Settings: We printed this on a Replicator 2 using our minimal-support MakerWare custom profile from Day 110. This profile is based on the Standard PLA profile, with the following modifications:
• "roofThickness": 0.5,
• "floorThickness": 0.5,
• "sparseInfillPattern": "linear",
• "infillDensity": 0.2,
• "minSpurLength": 0.4,
• "doSupport": true,
• "doSupportUnderBridges": true,
• "supportDensity": 0.1,
• "supportModelSpacing": 0.5,
Technical notes: To create the model for this object we used the same procedure we followed in Day 192, detailed below.
1. Use Mathematica to create the polyhedron and export to STL:
PolyhedronData["PentagonalHexecontahedron"]
Export["PentagonalHexecontahedron_math.stl", %]
2. Use MeshLab to convert to OBJ format.
3. Use TopMod to remove edges or vertices that don't belong in the wireframe, and then create the frame and remesh:
Wireframe 0.250
Remeshing/4-Conversion/Linear Vertex Insertion
Remeshing/4-Conversion/Doo Sabin
Export as STL
4. Use MakerWare to size and orient the model. Specifically, Mathematica creates models in inches, so when this model is imported into MakerWare it will be very small (for example, a 2-inch model would only be 2 millimeters). Since there are 24.5 millimeters in an inch, we need to rescale by a whopping 2450%. This makes a really huge model so I scaled by another 50% before printing. By experimenting with the orientation of the model you can sometimes reduce the print time and amount of supports; in this case I re-oriented so that one of the pentagonal faces was flush with the build platform.
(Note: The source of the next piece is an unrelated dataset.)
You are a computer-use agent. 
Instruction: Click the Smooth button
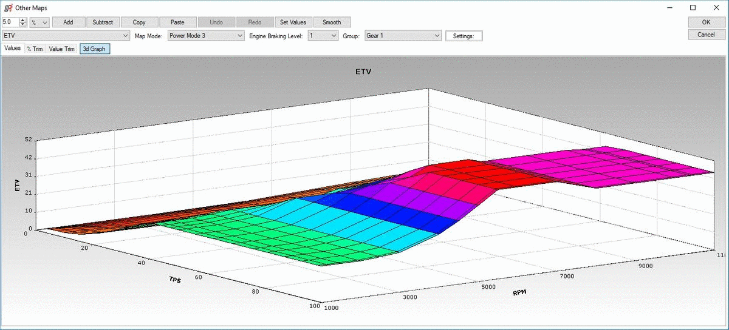point(332,22)
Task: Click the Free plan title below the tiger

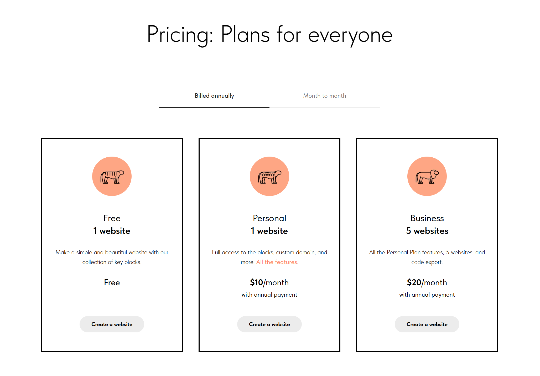Action: (x=112, y=218)
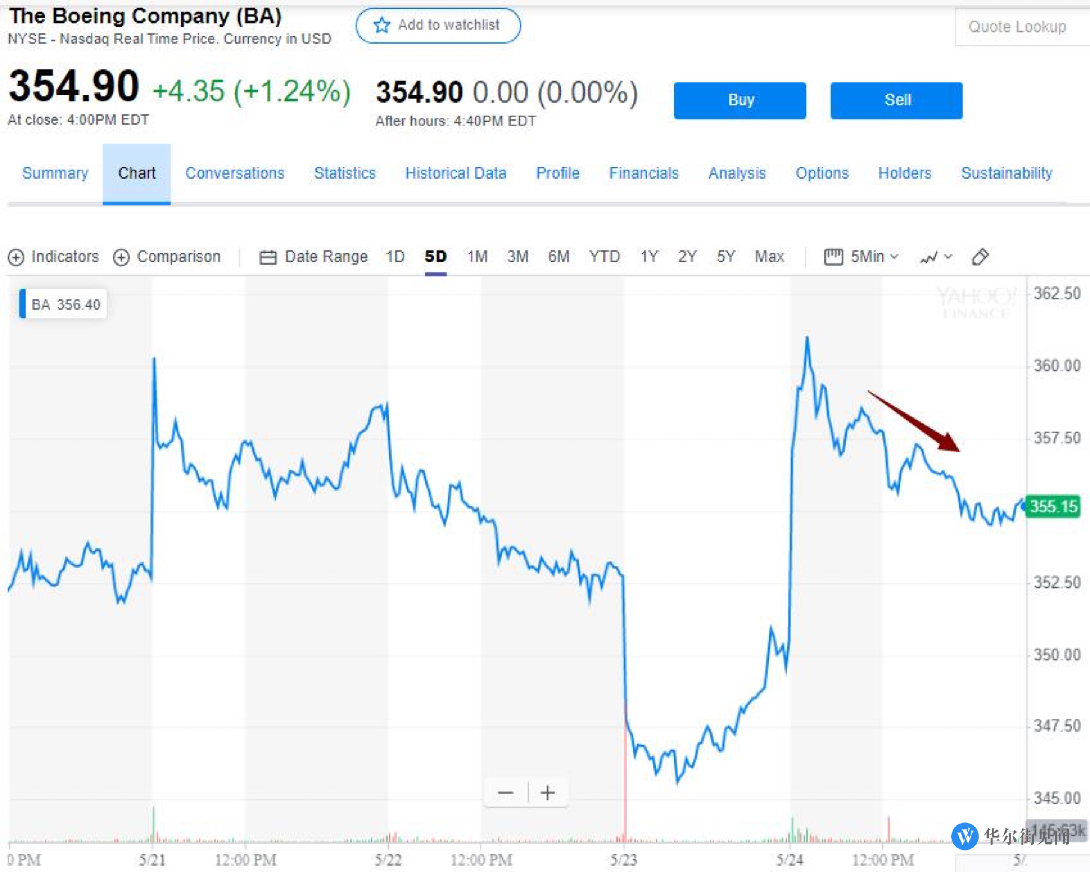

UPDATE: Mike Lawler (@mikeandallie on Twitter) alerted me to an related and even more amazing polyhedron posted on Mr. Honner's blog on the same day as this post: a beautiful wooden model of a Dual Snub Hexpropello Dodecahedron.  While you are clicking on links you should also check out Mike's excellent blog mikesmathpage where he explores lots of interesting math with his kids!